A correlation of changes in CRT and VA has been found for systemic bevacizumab in neovascular AMD.7 This seems to be valid also for intravitreal bevacizumab at month 1 as shown in this study. This correlation appears to be dependent on the treatment modality used. The PDT plus IVTA-treated patients showed, except for a PDT-induced increase in CRT at day 1, a very similar time course and degree of reduction in CRT compared with bevacizumab-treated patients. However, VA results did not correlate with the CRT reduction. One can only speculate on the reasons for this finding. It is well known that standard PDT induces a transient reduction in the outer blood retinal barrier function early after treatment,28 29 which seems not to be completely inhibited by same-day 4 mg IVTA. PDT furthermore leads to an at least transient closure of the choriocapillaris,28 and an atrophy of the retinal pigment epithelium (RPE) after repeated treatments.30 Modified PDT treatment parameters might (eg reduced fluence) have less effect on choroid and RPE and might subsequently provide better outcomes.31 Triamcinolone, even after washing out preservatives, has also shown a toxic effect on RPE cells in cell culture models.32 Which treatment component is responsible for the worse functional outcomes in the PDT plus IVTA group remains to be determined. These findings might, however, make us further aware of the potential limitations of combination strategies with anti-angiogenic drugs, not with regard to treatment durability, but with regard to functional outcomes.

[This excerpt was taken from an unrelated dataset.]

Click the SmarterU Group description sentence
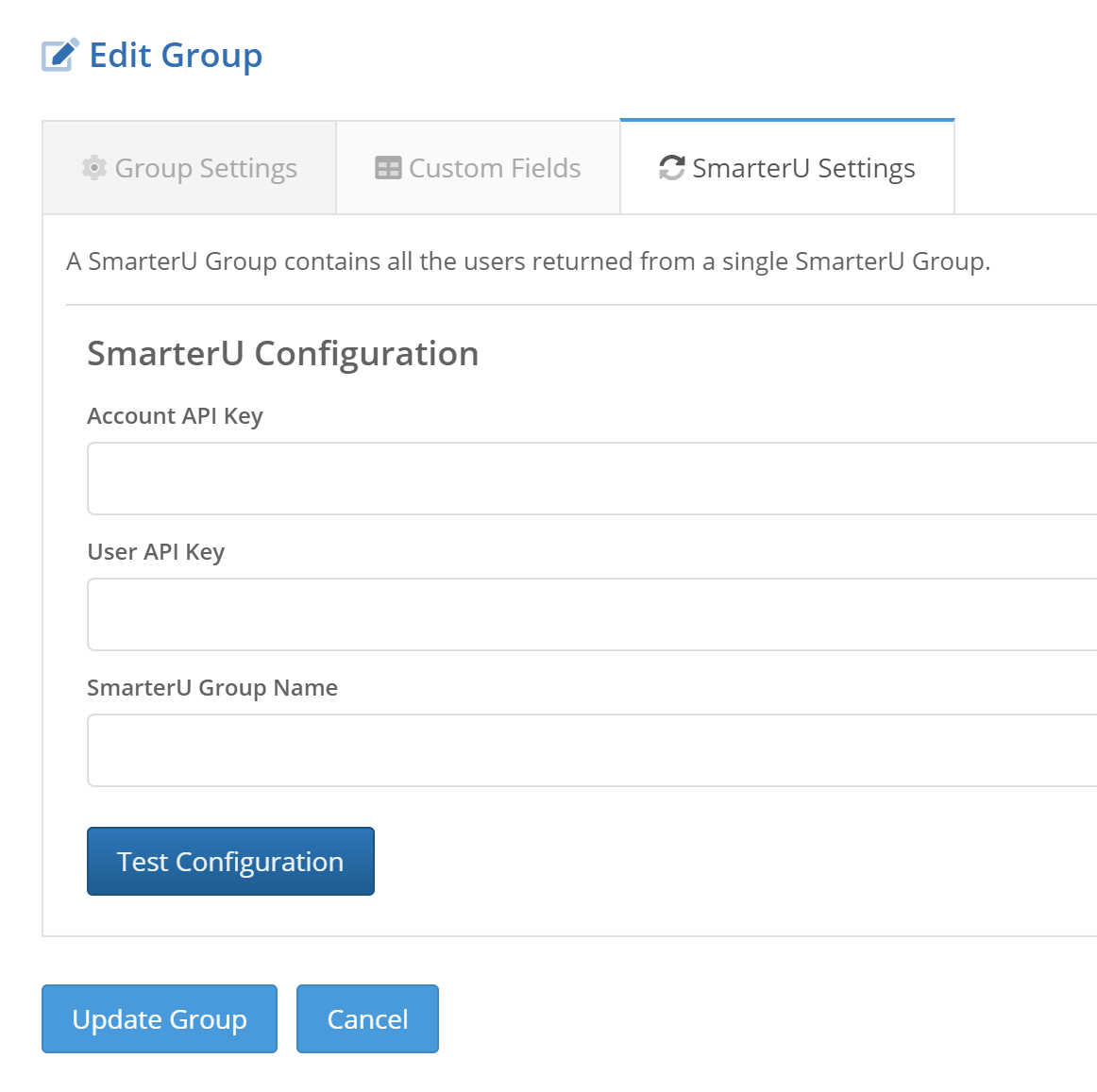The width and height of the screenshot is (1097, 1092). [x=529, y=261]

Despite the prospective, randomised, controlled study design, the study has clear limitations. The study was small, selected patients with relatively small, active CNV without any previous treatment and is so far limited to 6 months follow-up.
The trend indicated by the results of this study emphasises the potential value of intravitreal bevacizumab in neovascular AMD and supports the need for further large controlled clinical trials.
Competing interests: US-E is an owner of the patent on the use of green porphyrins in neovasculature of the eye under the guidelines of the Wellman Laboratories of Photomedicine, Harvard Medical School, Boston, Massachusetts, USA.